In any case, you should immediately reach out to your lender or loan servicer if you’re worried about falling behind due to financial hardship. Delinquency on any federal or private loan can impact your credit score and affect your future finances.


How to Retain Hardship Options for Your Student Loans

If you’re concerned about retaining access to hardship options during student loan repayment, it’s important to understand what’s available to you.

While refinancing can help you get a lower interest rate and may help you get out of debt faster, it will negate your federal loan protections. Rather than refinancing federal student loans, completing a Direct Loan consolidation might make more sense. That allows you to streamline your student loan debt without losing access to benefits — including student loan forgiveness programs.

As long as you’re making federal student loan payments, you have access to fixed rates, income-driven repayment options and loan forgiveness options. Plus, if you go back to school at least half time, you will qualify for deferment.
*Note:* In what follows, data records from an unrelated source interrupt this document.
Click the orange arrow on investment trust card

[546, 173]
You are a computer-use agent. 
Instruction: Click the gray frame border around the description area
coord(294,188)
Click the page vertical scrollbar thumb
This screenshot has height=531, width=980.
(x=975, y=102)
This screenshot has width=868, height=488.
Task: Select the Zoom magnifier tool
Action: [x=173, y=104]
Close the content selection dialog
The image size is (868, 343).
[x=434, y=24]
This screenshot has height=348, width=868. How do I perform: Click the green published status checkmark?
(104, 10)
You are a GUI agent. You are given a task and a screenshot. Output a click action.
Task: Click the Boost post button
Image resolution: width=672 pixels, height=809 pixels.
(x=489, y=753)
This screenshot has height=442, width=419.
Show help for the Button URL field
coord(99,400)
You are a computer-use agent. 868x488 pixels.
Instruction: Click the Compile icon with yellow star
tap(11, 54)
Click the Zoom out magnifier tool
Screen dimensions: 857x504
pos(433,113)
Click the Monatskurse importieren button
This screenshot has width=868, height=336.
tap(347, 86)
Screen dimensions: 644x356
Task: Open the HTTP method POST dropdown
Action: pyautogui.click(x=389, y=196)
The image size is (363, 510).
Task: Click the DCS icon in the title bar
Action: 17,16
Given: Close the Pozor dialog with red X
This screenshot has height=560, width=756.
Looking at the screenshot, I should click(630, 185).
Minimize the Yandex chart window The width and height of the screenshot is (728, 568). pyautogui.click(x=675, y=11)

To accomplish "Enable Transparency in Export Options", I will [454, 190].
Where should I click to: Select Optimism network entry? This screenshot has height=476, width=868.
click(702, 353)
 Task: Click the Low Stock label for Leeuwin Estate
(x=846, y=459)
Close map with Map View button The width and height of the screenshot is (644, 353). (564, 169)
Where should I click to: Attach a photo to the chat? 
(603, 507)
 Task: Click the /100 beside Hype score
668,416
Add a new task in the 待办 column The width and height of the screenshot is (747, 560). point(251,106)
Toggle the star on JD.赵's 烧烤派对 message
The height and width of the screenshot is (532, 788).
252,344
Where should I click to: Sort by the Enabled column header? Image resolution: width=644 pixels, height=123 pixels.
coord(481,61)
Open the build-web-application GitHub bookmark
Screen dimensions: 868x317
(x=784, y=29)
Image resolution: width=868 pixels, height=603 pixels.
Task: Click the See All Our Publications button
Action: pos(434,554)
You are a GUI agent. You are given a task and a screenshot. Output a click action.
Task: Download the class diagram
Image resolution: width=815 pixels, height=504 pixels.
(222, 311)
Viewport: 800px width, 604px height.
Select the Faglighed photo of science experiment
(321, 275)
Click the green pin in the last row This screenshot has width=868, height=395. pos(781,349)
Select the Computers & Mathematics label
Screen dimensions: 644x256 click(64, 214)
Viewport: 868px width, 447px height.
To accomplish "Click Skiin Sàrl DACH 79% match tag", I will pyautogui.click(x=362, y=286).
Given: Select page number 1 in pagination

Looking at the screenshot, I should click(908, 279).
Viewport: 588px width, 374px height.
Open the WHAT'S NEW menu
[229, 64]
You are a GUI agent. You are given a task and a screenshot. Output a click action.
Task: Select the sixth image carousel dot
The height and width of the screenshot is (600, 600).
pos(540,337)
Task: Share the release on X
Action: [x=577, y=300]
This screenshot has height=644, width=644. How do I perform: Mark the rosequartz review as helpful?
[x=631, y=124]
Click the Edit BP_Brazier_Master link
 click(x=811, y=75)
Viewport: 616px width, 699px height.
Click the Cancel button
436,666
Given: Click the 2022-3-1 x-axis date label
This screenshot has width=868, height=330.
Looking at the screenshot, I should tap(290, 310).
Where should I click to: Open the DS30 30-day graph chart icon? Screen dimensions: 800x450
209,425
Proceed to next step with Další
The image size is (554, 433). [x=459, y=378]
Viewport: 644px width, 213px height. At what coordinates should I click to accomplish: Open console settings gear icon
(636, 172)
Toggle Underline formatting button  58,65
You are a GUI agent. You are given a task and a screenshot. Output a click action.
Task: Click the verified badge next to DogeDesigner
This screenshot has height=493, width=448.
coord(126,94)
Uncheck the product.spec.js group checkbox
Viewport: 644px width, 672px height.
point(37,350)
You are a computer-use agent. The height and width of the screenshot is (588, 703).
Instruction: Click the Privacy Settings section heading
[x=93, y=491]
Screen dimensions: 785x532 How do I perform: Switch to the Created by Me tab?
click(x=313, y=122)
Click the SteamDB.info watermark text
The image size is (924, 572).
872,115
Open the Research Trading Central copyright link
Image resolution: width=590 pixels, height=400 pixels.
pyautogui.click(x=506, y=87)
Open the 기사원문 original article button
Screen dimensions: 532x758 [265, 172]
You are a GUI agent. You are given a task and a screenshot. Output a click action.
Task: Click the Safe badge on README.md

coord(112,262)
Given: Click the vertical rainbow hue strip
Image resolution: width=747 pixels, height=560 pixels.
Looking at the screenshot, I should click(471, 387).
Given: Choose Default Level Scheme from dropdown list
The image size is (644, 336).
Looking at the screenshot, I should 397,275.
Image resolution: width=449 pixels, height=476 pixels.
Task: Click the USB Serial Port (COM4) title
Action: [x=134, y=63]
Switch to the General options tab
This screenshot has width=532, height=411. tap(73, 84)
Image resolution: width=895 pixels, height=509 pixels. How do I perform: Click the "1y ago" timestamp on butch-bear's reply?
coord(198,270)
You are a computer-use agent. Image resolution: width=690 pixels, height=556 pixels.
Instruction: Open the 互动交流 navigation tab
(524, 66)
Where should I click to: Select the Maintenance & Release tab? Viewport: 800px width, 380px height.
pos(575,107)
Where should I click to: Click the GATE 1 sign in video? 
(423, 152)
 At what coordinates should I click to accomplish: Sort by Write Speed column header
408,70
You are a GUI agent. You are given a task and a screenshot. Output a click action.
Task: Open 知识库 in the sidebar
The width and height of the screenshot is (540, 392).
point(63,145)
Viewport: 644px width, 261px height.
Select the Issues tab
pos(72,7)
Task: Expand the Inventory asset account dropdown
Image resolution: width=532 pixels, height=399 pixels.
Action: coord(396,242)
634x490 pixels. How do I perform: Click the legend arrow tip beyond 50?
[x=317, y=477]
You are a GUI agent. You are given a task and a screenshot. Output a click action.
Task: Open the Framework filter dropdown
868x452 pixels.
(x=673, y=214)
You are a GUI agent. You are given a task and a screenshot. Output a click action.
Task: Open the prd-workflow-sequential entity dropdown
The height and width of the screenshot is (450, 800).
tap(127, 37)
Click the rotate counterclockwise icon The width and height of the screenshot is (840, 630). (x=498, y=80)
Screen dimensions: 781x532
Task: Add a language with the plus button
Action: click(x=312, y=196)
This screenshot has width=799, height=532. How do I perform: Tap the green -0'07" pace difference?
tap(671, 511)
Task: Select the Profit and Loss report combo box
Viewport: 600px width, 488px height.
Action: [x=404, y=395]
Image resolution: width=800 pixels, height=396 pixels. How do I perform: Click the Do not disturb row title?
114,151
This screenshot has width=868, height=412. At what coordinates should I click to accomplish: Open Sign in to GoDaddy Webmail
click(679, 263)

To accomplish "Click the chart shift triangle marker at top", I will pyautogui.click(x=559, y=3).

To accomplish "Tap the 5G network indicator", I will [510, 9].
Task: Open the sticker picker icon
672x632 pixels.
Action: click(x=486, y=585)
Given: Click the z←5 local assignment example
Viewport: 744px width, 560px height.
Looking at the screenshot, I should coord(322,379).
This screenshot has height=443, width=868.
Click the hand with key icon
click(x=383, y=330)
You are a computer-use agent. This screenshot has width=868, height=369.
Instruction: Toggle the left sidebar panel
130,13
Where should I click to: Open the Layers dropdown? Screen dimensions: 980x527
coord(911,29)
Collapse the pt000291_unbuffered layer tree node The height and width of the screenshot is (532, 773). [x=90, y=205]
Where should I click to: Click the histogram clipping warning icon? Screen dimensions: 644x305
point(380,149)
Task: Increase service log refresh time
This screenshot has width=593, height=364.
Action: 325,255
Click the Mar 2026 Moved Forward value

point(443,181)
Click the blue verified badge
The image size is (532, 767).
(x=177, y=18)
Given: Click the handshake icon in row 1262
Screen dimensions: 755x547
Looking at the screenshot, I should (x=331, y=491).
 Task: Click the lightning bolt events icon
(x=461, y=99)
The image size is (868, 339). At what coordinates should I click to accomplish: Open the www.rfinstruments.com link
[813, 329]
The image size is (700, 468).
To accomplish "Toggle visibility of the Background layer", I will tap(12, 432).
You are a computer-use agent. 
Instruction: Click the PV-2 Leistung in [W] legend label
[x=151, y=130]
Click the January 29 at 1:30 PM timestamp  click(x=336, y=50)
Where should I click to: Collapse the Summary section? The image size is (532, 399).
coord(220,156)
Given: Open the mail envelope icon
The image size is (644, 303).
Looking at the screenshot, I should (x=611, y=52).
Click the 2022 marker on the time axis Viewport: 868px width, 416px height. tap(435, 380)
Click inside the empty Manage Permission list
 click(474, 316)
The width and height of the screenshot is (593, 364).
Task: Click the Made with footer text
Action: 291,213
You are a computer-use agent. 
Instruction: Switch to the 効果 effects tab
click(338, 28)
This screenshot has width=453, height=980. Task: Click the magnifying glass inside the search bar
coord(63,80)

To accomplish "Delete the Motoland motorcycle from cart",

For loans with private student lenders, on the other hand, you need to check to see if you have access to loan deferment or forbearance options and what the eligibility requirements are.

If you cannot access such programs through a private lender, consider refinancing to a lender that offers financial hardship options. Juno can help you compare refinancing options.

You might need a co-signer if your credit score isn’t high enough. Check the lender disclaimer for information about co-signer release and other programs to ensure that you’re getting the personal finance support you need.


Bottom Line

You never know when a financial disaster will strike and make it difficult to make your monthly student loan payments. If you have student loans as a result of federal student aid, you need to contact your servicer immediately and find out what income-driven repayment and other options are available to you.

For private loans, you should also contact your lender quickly to find out what programs it has in place to help with your situation.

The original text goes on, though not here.